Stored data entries
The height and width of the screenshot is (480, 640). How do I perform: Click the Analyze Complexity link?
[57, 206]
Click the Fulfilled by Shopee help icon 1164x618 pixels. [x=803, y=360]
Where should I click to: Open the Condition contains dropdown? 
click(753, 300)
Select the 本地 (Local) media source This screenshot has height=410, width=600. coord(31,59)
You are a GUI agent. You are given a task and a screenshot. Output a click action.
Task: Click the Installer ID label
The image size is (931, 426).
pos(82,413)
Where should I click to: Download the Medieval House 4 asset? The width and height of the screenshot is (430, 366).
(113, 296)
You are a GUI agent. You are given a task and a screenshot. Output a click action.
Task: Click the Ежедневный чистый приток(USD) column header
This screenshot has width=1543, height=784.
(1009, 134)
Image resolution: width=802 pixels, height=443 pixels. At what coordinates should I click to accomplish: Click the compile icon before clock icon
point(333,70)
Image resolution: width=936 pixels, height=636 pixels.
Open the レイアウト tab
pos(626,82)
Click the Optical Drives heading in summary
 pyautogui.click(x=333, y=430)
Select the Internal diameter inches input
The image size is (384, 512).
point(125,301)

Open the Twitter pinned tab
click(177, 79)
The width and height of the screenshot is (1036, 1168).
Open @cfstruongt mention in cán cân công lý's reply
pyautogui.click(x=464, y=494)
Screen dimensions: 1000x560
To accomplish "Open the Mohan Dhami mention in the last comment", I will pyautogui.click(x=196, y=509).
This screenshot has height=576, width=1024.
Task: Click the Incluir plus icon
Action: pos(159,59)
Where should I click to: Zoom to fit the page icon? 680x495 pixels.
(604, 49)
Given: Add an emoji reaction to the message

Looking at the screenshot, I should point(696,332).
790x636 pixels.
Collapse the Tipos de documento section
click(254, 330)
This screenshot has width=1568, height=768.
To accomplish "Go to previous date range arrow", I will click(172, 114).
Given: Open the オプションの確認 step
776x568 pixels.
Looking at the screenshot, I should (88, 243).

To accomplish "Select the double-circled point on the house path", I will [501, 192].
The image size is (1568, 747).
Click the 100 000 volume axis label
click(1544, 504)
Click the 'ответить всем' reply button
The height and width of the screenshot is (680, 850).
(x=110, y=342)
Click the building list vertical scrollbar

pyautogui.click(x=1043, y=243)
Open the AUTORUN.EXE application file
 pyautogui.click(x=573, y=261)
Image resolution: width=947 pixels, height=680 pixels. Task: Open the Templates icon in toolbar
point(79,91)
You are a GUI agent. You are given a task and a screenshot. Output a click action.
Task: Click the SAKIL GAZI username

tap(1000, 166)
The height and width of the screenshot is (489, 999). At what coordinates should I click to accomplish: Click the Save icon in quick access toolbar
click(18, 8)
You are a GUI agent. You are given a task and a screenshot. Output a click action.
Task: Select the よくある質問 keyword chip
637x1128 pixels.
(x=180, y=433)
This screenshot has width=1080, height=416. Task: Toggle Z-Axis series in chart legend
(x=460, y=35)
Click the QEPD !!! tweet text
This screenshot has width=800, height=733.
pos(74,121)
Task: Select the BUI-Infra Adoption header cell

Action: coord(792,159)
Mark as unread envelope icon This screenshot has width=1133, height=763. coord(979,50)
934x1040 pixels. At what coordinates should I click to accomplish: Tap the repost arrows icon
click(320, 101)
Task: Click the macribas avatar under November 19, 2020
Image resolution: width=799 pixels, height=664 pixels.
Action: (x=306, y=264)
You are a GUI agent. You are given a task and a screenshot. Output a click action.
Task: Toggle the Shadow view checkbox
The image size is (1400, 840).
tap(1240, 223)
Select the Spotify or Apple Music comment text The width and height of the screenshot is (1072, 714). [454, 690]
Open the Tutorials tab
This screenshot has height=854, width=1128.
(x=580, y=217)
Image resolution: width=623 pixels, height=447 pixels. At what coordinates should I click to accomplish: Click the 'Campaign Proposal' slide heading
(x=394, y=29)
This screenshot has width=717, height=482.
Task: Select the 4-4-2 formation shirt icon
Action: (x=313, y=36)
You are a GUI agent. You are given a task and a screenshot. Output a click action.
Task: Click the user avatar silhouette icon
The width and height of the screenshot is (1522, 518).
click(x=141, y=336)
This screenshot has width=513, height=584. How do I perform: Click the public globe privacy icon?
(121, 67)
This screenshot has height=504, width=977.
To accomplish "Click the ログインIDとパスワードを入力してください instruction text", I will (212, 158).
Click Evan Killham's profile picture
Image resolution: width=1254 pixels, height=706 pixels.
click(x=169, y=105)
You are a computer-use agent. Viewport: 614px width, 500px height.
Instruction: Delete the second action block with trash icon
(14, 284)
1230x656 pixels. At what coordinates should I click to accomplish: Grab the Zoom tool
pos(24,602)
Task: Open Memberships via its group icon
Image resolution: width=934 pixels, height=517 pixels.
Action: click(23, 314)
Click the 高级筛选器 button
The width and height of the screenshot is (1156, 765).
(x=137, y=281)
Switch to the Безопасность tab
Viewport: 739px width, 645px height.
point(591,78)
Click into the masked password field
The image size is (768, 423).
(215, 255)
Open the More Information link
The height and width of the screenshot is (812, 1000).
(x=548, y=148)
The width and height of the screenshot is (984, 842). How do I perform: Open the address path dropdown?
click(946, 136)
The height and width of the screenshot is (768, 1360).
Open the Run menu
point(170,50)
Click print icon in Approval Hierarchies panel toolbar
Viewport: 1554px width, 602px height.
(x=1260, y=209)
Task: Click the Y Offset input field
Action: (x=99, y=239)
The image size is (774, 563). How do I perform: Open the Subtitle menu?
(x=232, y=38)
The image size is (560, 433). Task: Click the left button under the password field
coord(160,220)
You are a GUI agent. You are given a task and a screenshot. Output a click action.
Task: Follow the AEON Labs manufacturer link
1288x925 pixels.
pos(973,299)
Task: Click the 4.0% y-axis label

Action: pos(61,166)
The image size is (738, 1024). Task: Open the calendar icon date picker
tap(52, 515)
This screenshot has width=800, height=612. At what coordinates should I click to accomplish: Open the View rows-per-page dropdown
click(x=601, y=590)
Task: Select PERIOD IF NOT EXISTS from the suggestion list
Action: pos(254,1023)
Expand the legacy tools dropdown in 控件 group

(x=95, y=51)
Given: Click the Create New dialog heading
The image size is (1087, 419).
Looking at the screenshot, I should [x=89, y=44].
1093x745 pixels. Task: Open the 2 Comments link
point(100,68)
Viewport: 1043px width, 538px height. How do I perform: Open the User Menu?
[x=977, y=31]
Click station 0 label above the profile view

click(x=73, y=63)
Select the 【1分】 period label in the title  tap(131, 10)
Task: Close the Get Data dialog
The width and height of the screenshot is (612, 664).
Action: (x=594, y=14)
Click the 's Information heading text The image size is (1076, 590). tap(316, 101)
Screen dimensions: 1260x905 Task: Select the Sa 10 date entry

● WORK ITEM
Only the lines from the one with "The image size is (560, 433)." through the end of the data belong in the answer, each reproduced exactly.

● ANSWER SPACE
The image size is (560, 433). Task: Click the left button under the password field
coord(160,220)
You are a GUI agent. You are given a task and a screenshot. Output a click action.
Task: Follow the AEON Labs manufacturer link
1288x925 pixels.
pos(973,299)
Task: Click the 4.0% y-axis label

Action: pos(61,166)
The image size is (738, 1024). Task: Open the calendar icon date picker
tap(52, 515)
This screenshot has width=800, height=612. At what coordinates should I click to accomplish: Open the View rows-per-page dropdown
click(x=601, y=590)
Task: Select PERIOD IF NOT EXISTS from the suggestion list
Action: pos(254,1023)
Expand the legacy tools dropdown in 控件 group

(x=95, y=51)
Given: Click the Create New dialog heading
The image size is (1087, 419).
Looking at the screenshot, I should [x=89, y=44].
1093x745 pixels. Task: Open the 2 Comments link
point(100,68)
Viewport: 1043px width, 538px height. How do I perform: Open the User Menu?
[x=977, y=31]
Click station 0 label above the profile view

click(x=73, y=63)
Select the 【1分】 period label in the title  tap(131, 10)
Task: Close the Get Data dialog
The width and height of the screenshot is (612, 664).
Action: (x=594, y=14)
Click the 's Information heading text The image size is (1076, 590). tap(316, 101)
Screen dimensions: 1260x905 Task: Select the Sa 10 date entry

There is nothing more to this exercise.